College president and family climbing 40 peaks in Acadia
What better way to spend a glorious summer morning than hiking in Acadia National Park with Darron Collins leading the way on the Beachcroft Trail up Huguenot Head.
The president of College of the Atlantic, a Bar Harbor college whose curriculum focuses on the relationships between humans and the environment — human ecology — knows the national park well, having hiked its 125-mile network of hiking trails. Maybe even twice.
As if this wasn’t enough, the 45-year-old outdoorsman last year challenged himself to make 250 climbs, covering 1,000 miles, in Acadia. He and his black Labrador retriever Lucy wrapped up the challenge on the Bernard Mountain summit last December.
“This challenge was a way to force myself to get out of the office,” Collins related as he led way to the Beachcroft trailhead from the parking lot at The Tarn, a glacial lake, on the outskirts of Bar Harbor.
This year, he aims to climb 40 or so peaks in Acadia “as a family” with his wife, Karen, and 12- and 14-year-old daughters Maggie and Molly.
It’s not just the panoramic views that drew Collins up Huguenot Head 13 times last year. It’s the 1.2-mile trail’s diverse terrain.
Hikers ascend a flight of granite stairs, which switch back and forth, follow stepping stones, scramble up over boulders and cross ledges along the Beachcroft Trail.
Clad in khakis and a loose sweatshirt, Collins swiftly negotiates the trail’s narrow paths and granite rocks patterned with delicate white and green lichen. The Atlantic Ocean and Cranberry Isles swing into view along the way.
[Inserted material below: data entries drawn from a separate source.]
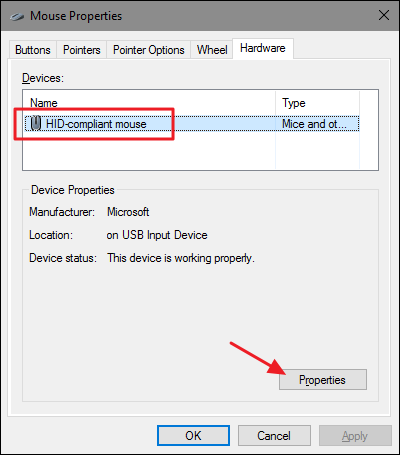Click the Microsoft manufacturer value
The width and height of the screenshot is (400, 455).
[x=128, y=212]
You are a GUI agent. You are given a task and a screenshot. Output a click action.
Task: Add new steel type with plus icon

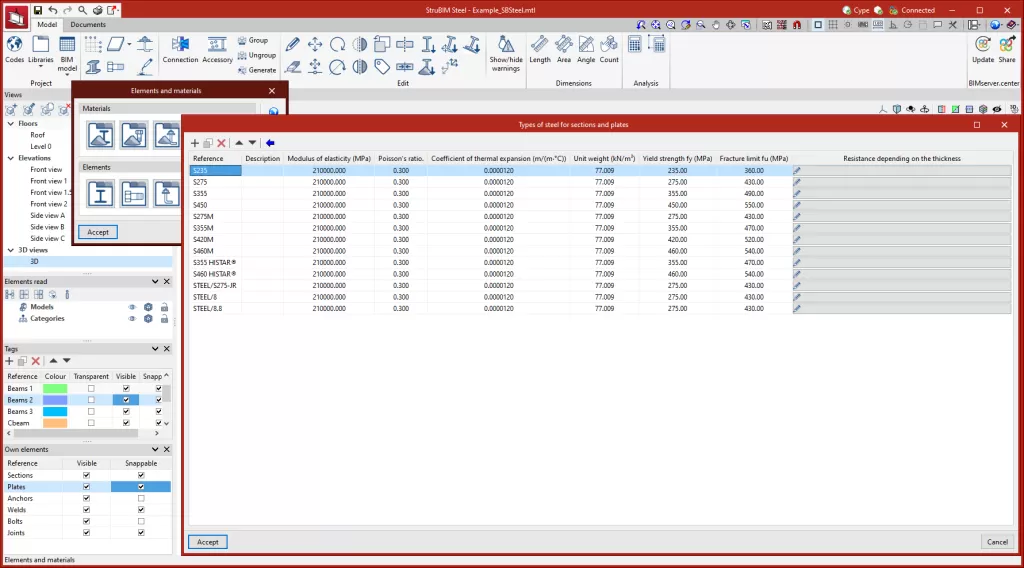click(195, 143)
The Beachcroft Trail doesn’t actually go to the Huguenot Head summit. But Collins leads the way through across granite ledges studded with jack pine.
At the top, he takes in views of the Tarn and Dorr Mountain to the west and then takes a seat on a flat granite shelf.
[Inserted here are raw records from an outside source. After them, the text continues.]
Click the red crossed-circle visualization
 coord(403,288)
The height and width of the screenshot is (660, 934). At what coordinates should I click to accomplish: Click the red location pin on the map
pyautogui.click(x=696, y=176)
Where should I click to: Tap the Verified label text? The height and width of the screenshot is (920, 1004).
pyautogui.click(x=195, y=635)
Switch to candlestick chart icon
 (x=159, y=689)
“Not a lot of people come up here,” he said while gazing out at Frenchman Bay, Porcupine Islands and the open sea stretching to the horizon. “The trail [detour] isn’t even on the map.”
Originally from New Jersey, Collins credits his mother for instilling in him a love of the outdoors. He hiked with her from a young age.
“She was definitely my inspiration behind walking,” he said smiling.
Mount Desert Island’s wild beauty factored in his decision to attend COA. The college’s location was again an incentive when the president’s job became available over four years ago.
“We have Acadia National Park in the backyard and the ocean in the front,” he said.
As Mount Desert Island prepares to celebrate the 100th anniversary of Acadia’s founding next year, Collins says he often wonders what the next century will bring and how more people can be encouraged to experience to enjoy and treasure the national park as he does.
“Few people find solace in the outdoors,” he noted while retracing his way down Huguenot “There is such a focus on technology, which I think has come at an expense of nature.”
What to bring: A hiking guide, drinking water, windbreaker, sunscreen and sunglasses.